Trecho selecionado.
Buda costumava dizer que para compreender tudo, é preciso perdoar tudo. Ora, como podemos interpretar isso? Qual seria a relação entre compreensão e perdão?
Simples, o envolvimento emocional com qualquer fato nos impede de termos uma verdadeira compreensão, pois iremos problematizar o evento. Enquanto não aplicarmos a nossa capacidade de tratar os fatos, as pessoas ou, até mesmo, as coisas de forma natural, sem julgamentos, sem preconceitos e sem nos afetarmos, estaremos distantes da verdadeira compreensão. Compreender é, portanto, entender de forma profunda, integral, sistêmica, de maneira que todo o contexto se transforme em meras informações e não seja tratado de forma problemática.
O perdão, na realidade, é apenas uma ferramenta útil que existe para ser usada diante de uma condição de desequilíbrio, no entanto, se não houve desequilíbrio, ele será desnecessário. Ninguém precisa perdoar se não se ofendeu, o que está em jogo, portanto, são: a resiliência, a equanimidade e outras características que nos tornam indiferentes diante de um evento. O que está em jogo é não se ofender, só isso. Talvez a tradução da máxima budista não seja favorável, talvez o perdão tenha outro sentido na frase original, como ‘não se abalar’, ‘não se afetar’, etc.

Itens fornecidos.

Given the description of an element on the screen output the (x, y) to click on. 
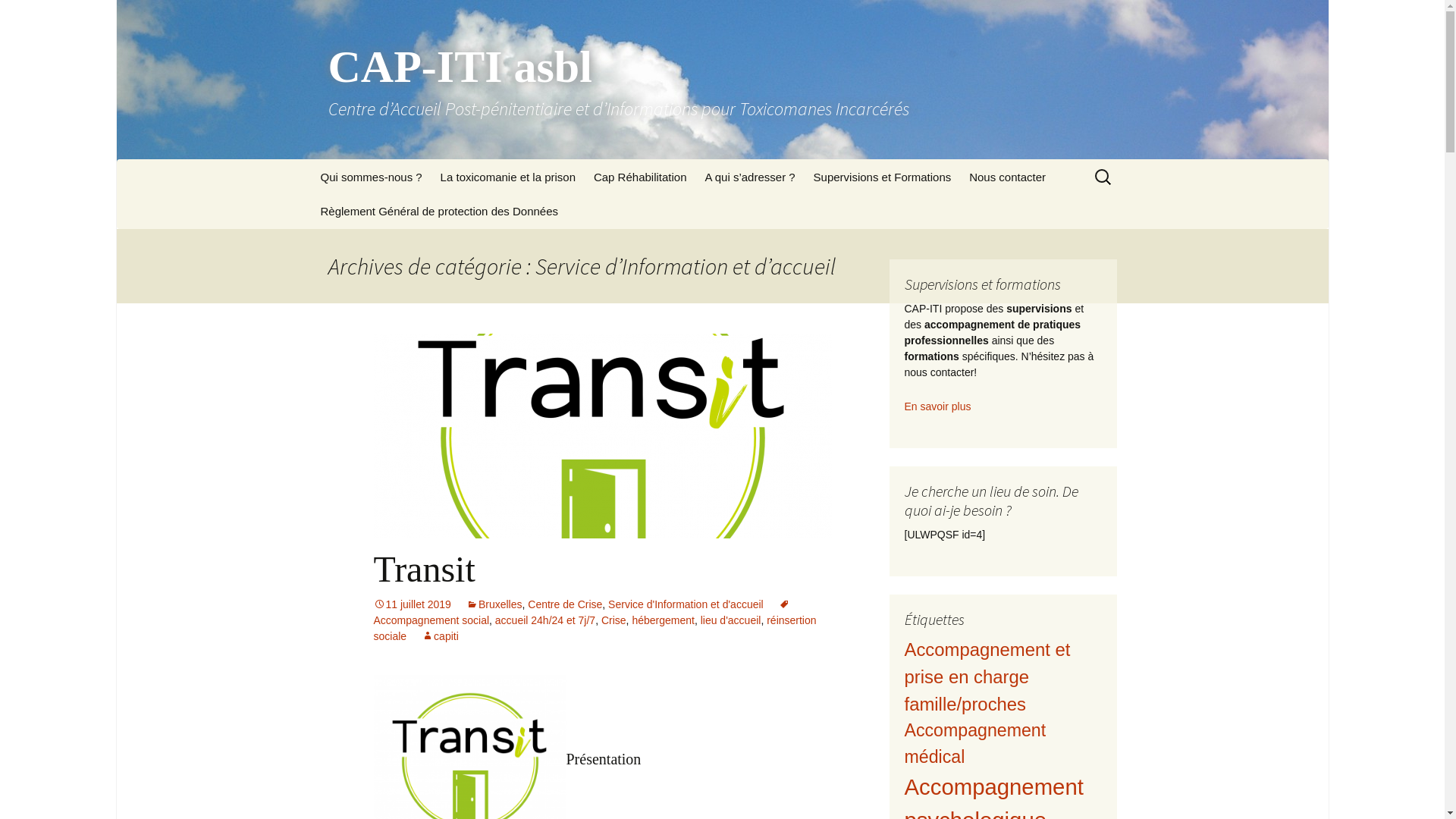
Nous proposons Element type: text (386, 211)
Bruxelles Element type: text (494, 604)
Rechercher Element type: text (18, 15)
Aller au contenu Element type: text (312, 159)
capiti Element type: text (439, 636)
En savoir plus Element type: text (936, 406)
Crise Element type: text (613, 620)
Transit Element type: text (423, 569)
11 juillet 2019 Element type: text (411, 604)
La toxicomanie et la prison Element type: text (508, 177)
Accompagnement social Element type: text (581, 612)
Qui sommes-nous ? Element type: text (370, 177)
Service d'Information et d'accueil Element type: text (685, 604)
Supervisions et Formations Element type: text (882, 177)
Centre de Crise Element type: text (564, 604)
Accompagnement et prise en charge famille/proches Element type: text (986, 676)
lieu d'accueil Element type: text (730, 620)
accueil 24h/24 et 7j/7 Element type: text (545, 620)
Nous contacter Element type: text (1007, 177)
Je cherche un lieu de soin. De quoi ai-je besoin ? Element type: text (771, 216)
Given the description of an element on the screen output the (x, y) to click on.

Objetivo da tarefa. Por favor, continue o texto sobre compreensão e perdão a partir da última frase apresentada.

Resultado do exercício.
Nas tradições bramânicas existem algumas leis que precisam ser observadas e que poderiam ser úteis para aprimorarmos a nossa capacidade de compreensão. Na verdade, essas leis servirão como ferramentas para desenvolvermos novas ideias a respeito da vida. As ideias que, uma vez alinhadas, transformam-se em crenças, que por sua vez, transformam-se em convicções e resultam em condicionamentos que irão definir um novo caráter. Eis as leis:
Lei nº 1: A pessoa que chega é a pessoa certa
Essa primeira lei nos ensina que todas as pessoas com as quais convivemos, que interagem conosco, que cruzam os nossos caminhos trazendo alegrias ou tristezas, são as pessoas certas, que surgem para nos trazerem algum tipo de ensinamento. Não existem casualidades. Muitas vezes negamos, reagimos de forma negativa diante daqueles que não se afinam conosco, mas o que está em jogo é perceber as nossas vulnerabilidades, conhecer os elementos que estão nos desestabilizando, por que, se fôssemos pessoas realizadas, não haveria razões para qualquer descontrole. Quando aplicarmos esse princípio como verdade suprema em nosso relacionamento com o outro, teremos um elemento eficaz no desenvolvimento da nossa aceitação e, principalmente, para nos mantermos resignados.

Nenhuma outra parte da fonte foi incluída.